Assigned task
Nothing may be dropped or added when the entries below are copied.

Source data
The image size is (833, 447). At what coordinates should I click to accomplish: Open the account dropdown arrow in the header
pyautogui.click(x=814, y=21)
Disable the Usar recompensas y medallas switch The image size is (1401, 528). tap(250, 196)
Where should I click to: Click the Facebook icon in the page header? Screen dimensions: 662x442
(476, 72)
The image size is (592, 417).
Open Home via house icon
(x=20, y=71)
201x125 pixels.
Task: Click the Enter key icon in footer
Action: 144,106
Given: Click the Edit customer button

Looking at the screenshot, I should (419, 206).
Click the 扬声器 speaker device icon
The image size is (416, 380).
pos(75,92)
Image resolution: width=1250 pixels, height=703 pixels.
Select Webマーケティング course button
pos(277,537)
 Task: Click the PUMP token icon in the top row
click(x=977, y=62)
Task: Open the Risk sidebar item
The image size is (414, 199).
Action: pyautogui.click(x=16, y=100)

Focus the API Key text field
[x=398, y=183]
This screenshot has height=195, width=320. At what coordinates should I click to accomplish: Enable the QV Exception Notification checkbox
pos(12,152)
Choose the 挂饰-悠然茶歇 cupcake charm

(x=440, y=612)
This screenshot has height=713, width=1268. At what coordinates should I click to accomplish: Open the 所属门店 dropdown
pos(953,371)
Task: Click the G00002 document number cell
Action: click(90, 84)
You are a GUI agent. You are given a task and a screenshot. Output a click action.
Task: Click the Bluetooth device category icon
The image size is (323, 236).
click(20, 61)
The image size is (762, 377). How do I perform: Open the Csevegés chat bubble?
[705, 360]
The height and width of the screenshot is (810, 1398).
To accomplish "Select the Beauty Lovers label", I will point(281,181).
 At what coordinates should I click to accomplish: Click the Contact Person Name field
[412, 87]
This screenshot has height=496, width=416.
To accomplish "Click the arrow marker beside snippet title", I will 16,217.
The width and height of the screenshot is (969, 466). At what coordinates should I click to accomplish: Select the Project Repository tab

Result of this exercise
The image size is (833, 447). At what coordinates should I click to accomplish: Open the account dropdown arrow in the header
pyautogui.click(x=814, y=21)
Disable the Usar recompensas y medallas switch The image size is (1401, 528). tap(250, 196)
Where should I click to: Click the Facebook icon in the page header? Screen dimensions: 662x442
(476, 72)
The image size is (592, 417).
Open Home via house icon
(x=20, y=71)
201x125 pixels.
Task: Click the Enter key icon in footer
Action: 144,106
Given: Click the Edit customer button

Looking at the screenshot, I should (419, 206).
Click the 扬声器 speaker device icon
The image size is (416, 380).
pos(75,92)
Image resolution: width=1250 pixels, height=703 pixels.
Select Webマーケティング course button
pos(277,537)
 Task: Click the PUMP token icon in the top row
click(x=977, y=62)
Task: Open the Risk sidebar item
The image size is (414, 199).
Action: pyautogui.click(x=16, y=100)

Focus the API Key text field
[x=398, y=183]
This screenshot has height=195, width=320. At what coordinates should I click to accomplish: Enable the QV Exception Notification checkbox
pos(12,152)
Choose the 挂饰-悠然茶歇 cupcake charm

(x=440, y=612)
This screenshot has height=713, width=1268. At what coordinates should I click to accomplish: Open the 所属门店 dropdown
pos(953,371)
Task: Click the G00002 document number cell
Action: click(90, 84)
You are a GUI agent. You are given a task and a screenshot. Output a click action.
Task: Click the Bluetooth device category icon
The image size is (323, 236).
click(20, 61)
The image size is (762, 377). How do I perform: Open the Csevegés chat bubble?
[705, 360]
The height and width of the screenshot is (810, 1398).
To accomplish "Select the Beauty Lovers label", I will point(281,181).
 At what coordinates should I click to accomplish: Click the Contact Person Name field
[412, 87]
This screenshot has height=496, width=416.
To accomplish "Click the arrow marker beside snippet title", I will 16,217.
The width and height of the screenshot is (969, 466). At what coordinates should I click to accomplish: Select the Project Repository tab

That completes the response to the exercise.